§ Text extract

[start]

By teaching these programs to think for themselves, Thomson says, cybersecurity professionals are able to bridge the ever-increasing knowledge gap between hackers and those who work to defend data.
But with the increased efficiency of AI comes some concerns. A primary one, addressed in a 2015 article published by the Association for Computing Machinery, is that AI creations themselves could be at risk for hacking.
“AI algorithms are as vulnerable as any other software to cyberattack,” the article reads. “As we roll out AI systems, we need to consider the new attack surfaces that these expose. … Before we put AI algorithms in control of high-stakes decisions, we must be confident these systems can survive large-scale cyberattacks.”
Others argue that AI has yet to be developed that can accurately mimic the value or depth of a threat. Information Age editorial director Ben Rossi makes the case that humans are needed to create the artificial intelligence that can identify and shut down attackers.
“[People’s] insight and knowledge are vital to establishing how to react to a specific scenario and whether or not a reaction is even needed,” Rossi said. “Common sense and the five senses have yet to be replicated and these play no small role in the management and control of security.”

[end]

§ Data block

[start]

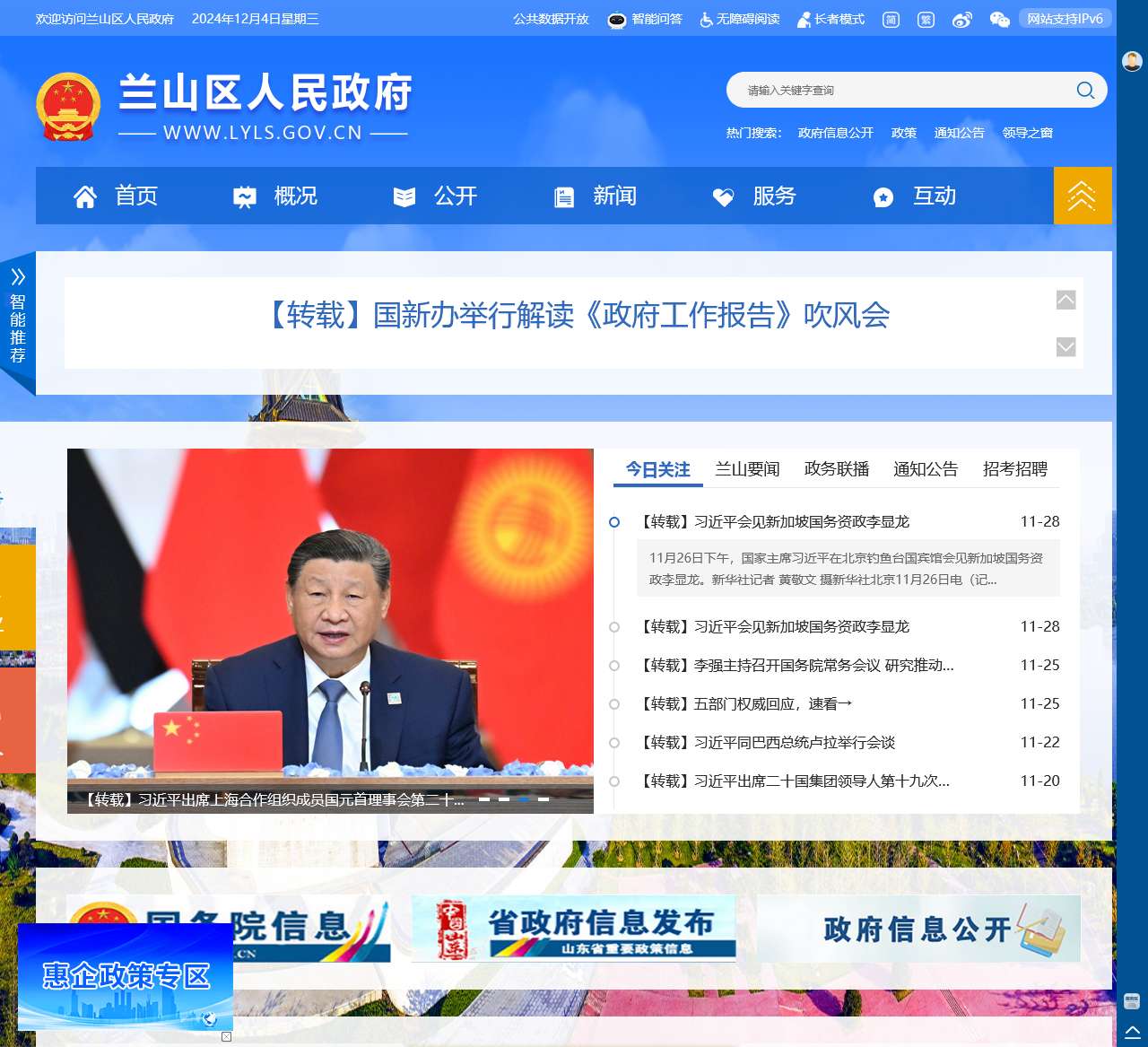Enter 长者模式 elder mode via its icon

[end]

§ What you should do
Continue the passage on artificial intelligence in cybersecurity, picking up right after its final sentence.

§ Written answer
As security professionals struggle to fix the hacking problem, the issue only worsens. Symantec says 430 million new pieces of malware were discovered in 2015, a 36 percent increase from 2014, and 500 million personal records were stolen or lost last year.
Whether cybersecurity becomes an entirely machine-run enterprise, innovation should not be inhibited by fear of incorporating artificial intelligence, Rossi said.
“The arrival of machine-led security systems capable of machine learning and swift responses is not one that should be met with concern,” he said. “Instead, it is an opportunity for security professionals to expand their reach and refine their skills, harnessing the technology to create systems that are aware and ready.”
The need for a better solution is more pressing than ever, and despite some concerns about losing the human element, there is a growing sense that AI may be the only solution that can keep up as hackers grow more organized and more intelligent.